ASSIGNMENT: Convert the rows into a JSON list of strings with one string per line, skipping blank lines and leaving out the pictures. Cover only the lines starting with the line that contains "Describe the element at coordinates (818, 26)" and going on through the line that contains "y-tick-label-left: -25 is".

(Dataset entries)
◆ ◆ ◆ ◆

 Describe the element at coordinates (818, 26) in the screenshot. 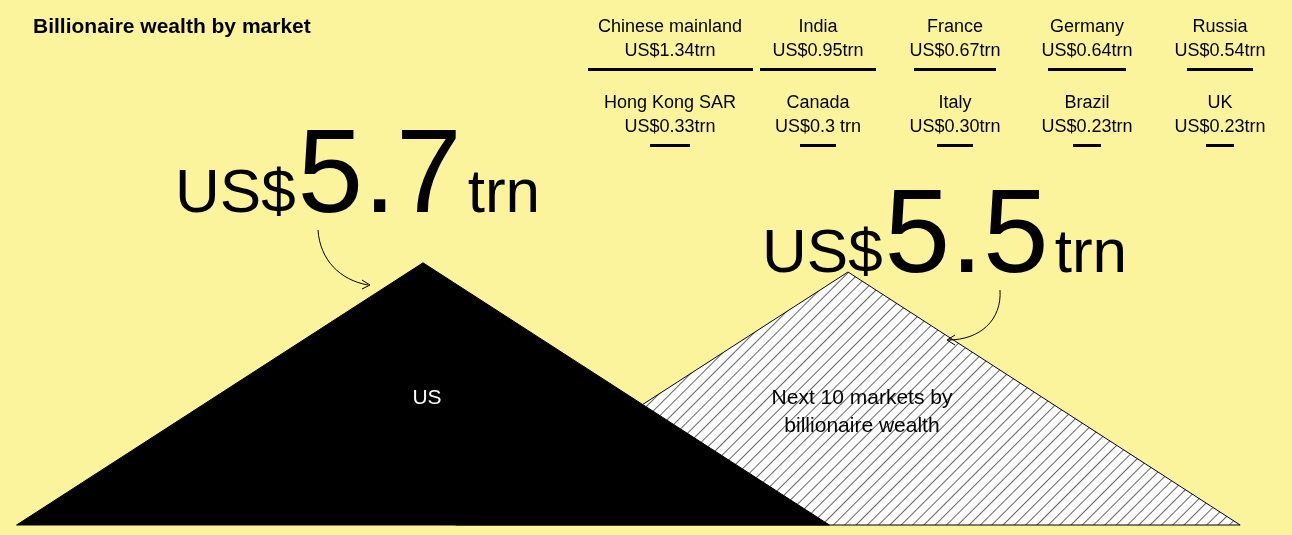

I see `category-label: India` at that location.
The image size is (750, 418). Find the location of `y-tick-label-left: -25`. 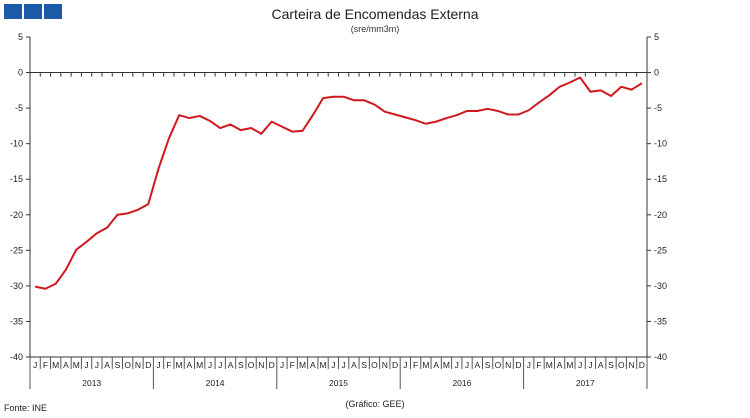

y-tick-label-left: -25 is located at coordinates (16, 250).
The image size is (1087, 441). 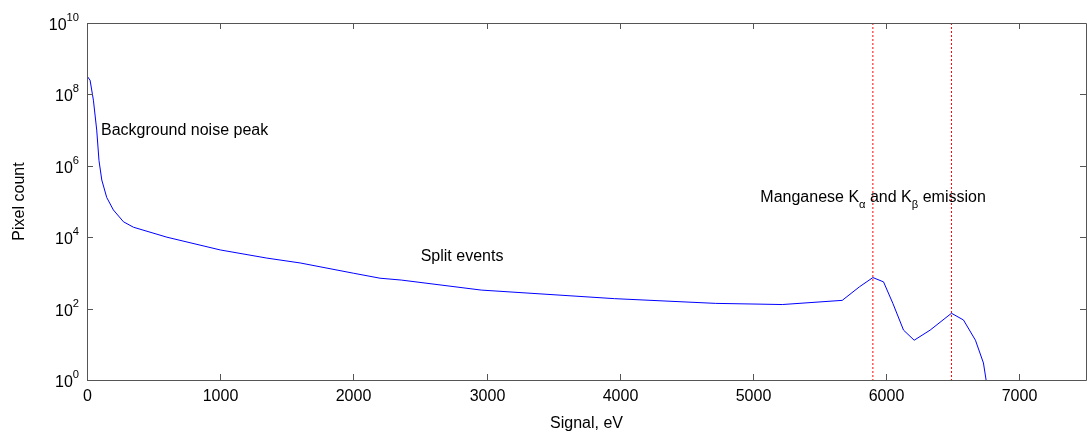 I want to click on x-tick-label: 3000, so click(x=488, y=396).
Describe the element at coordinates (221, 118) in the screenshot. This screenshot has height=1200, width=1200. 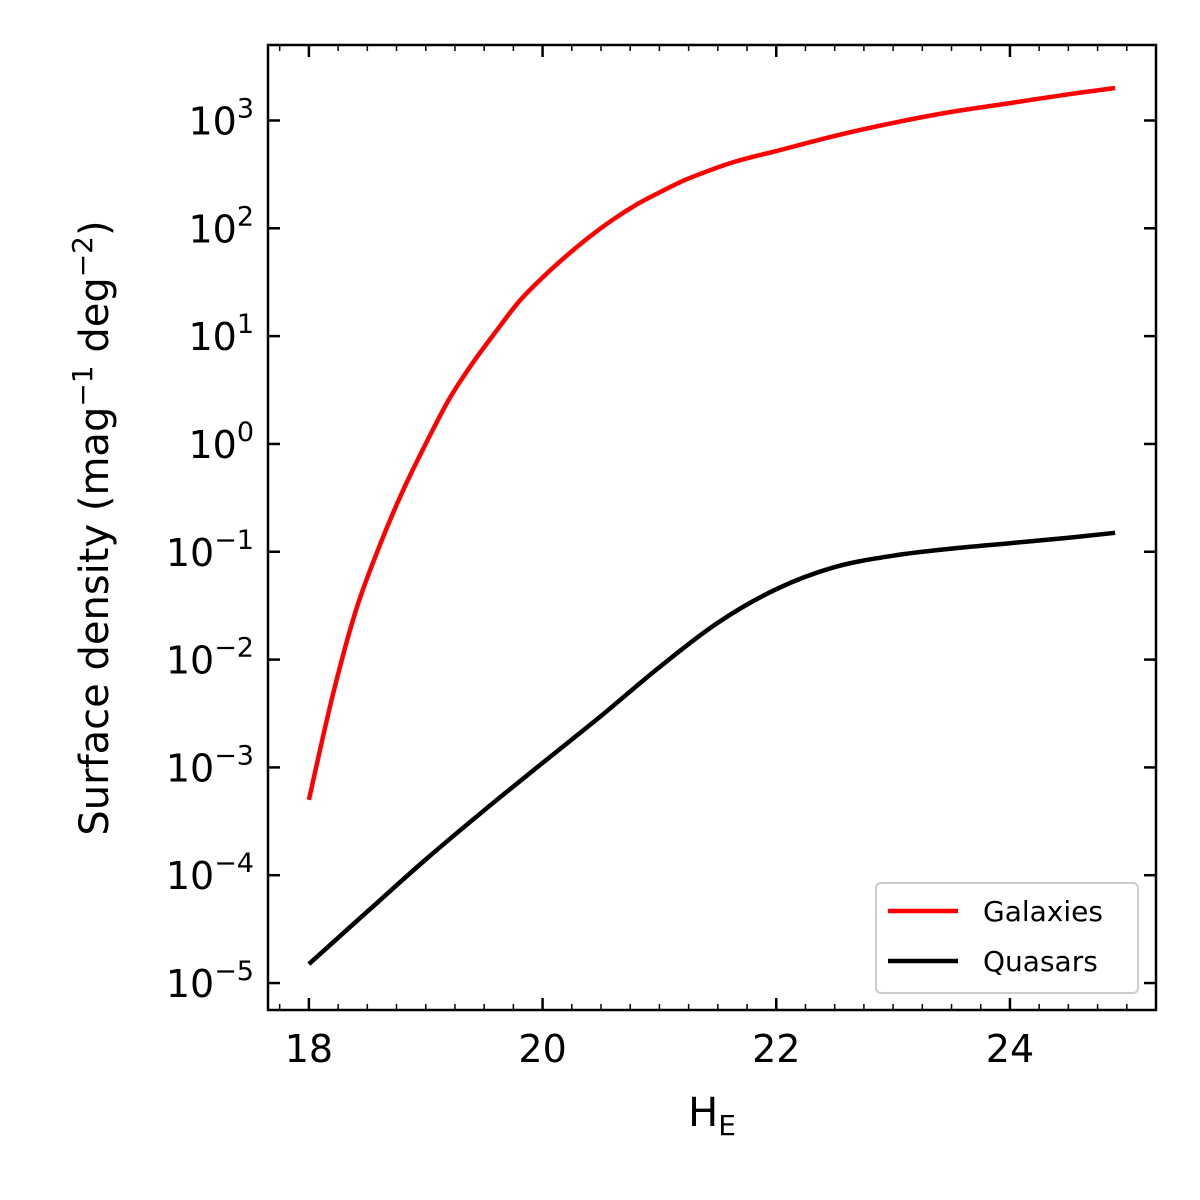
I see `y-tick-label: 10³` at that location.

◆ ◆ ◆ ◆

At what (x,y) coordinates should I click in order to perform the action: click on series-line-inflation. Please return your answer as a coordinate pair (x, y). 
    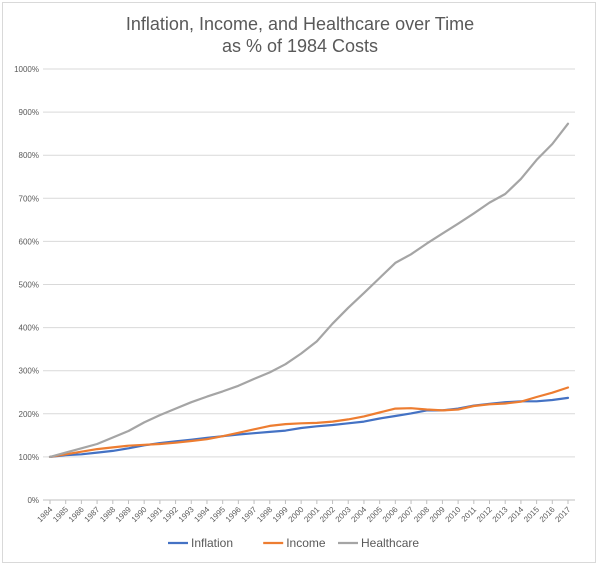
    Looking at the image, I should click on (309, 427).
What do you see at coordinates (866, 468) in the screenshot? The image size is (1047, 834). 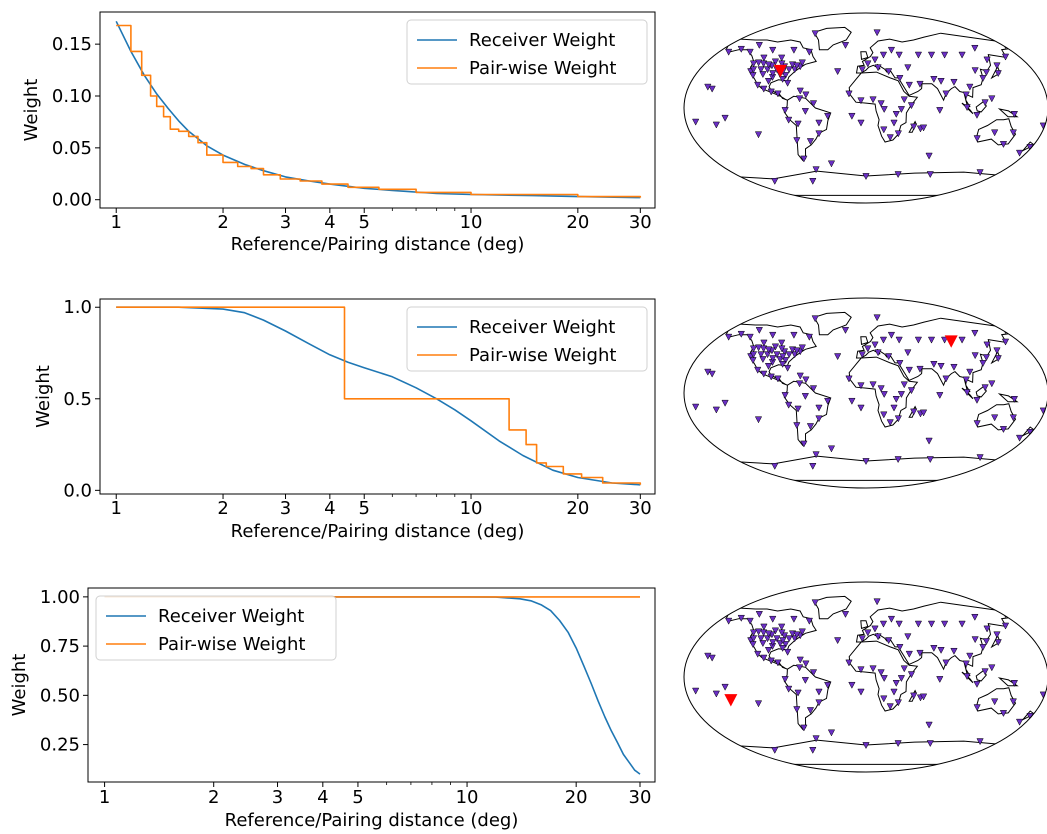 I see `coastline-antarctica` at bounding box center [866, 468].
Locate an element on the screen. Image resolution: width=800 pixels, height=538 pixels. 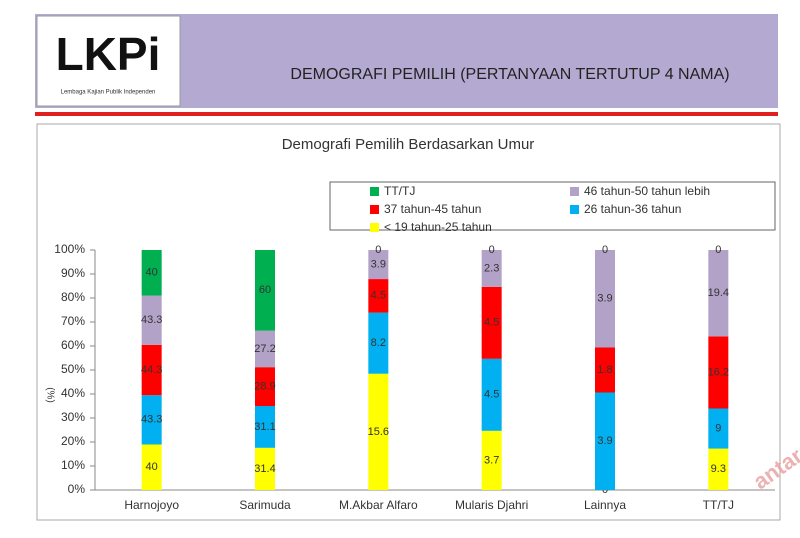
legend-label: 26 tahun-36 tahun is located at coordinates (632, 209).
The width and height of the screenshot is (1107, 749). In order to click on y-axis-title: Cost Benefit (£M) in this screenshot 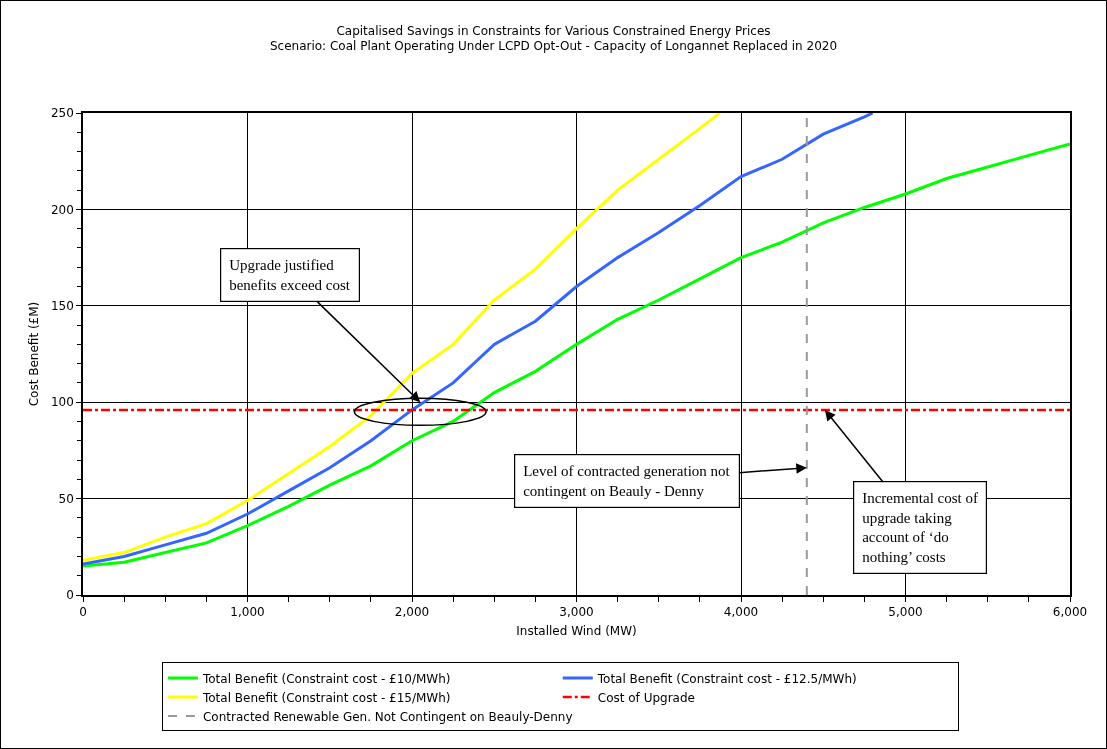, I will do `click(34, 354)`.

◆ ◆ ◆ ◆

WRITTEN ANSWER:
[
  " Describe the element at coordinates (818, 26) in the screenshot. ",
  "I see `category-label: India` at that location.",
  "The image size is (750, 418). Find the location of `y-tick-label-left: -25`. ",
  "y-tick-label-left: -25 is located at coordinates (16, 250)."
]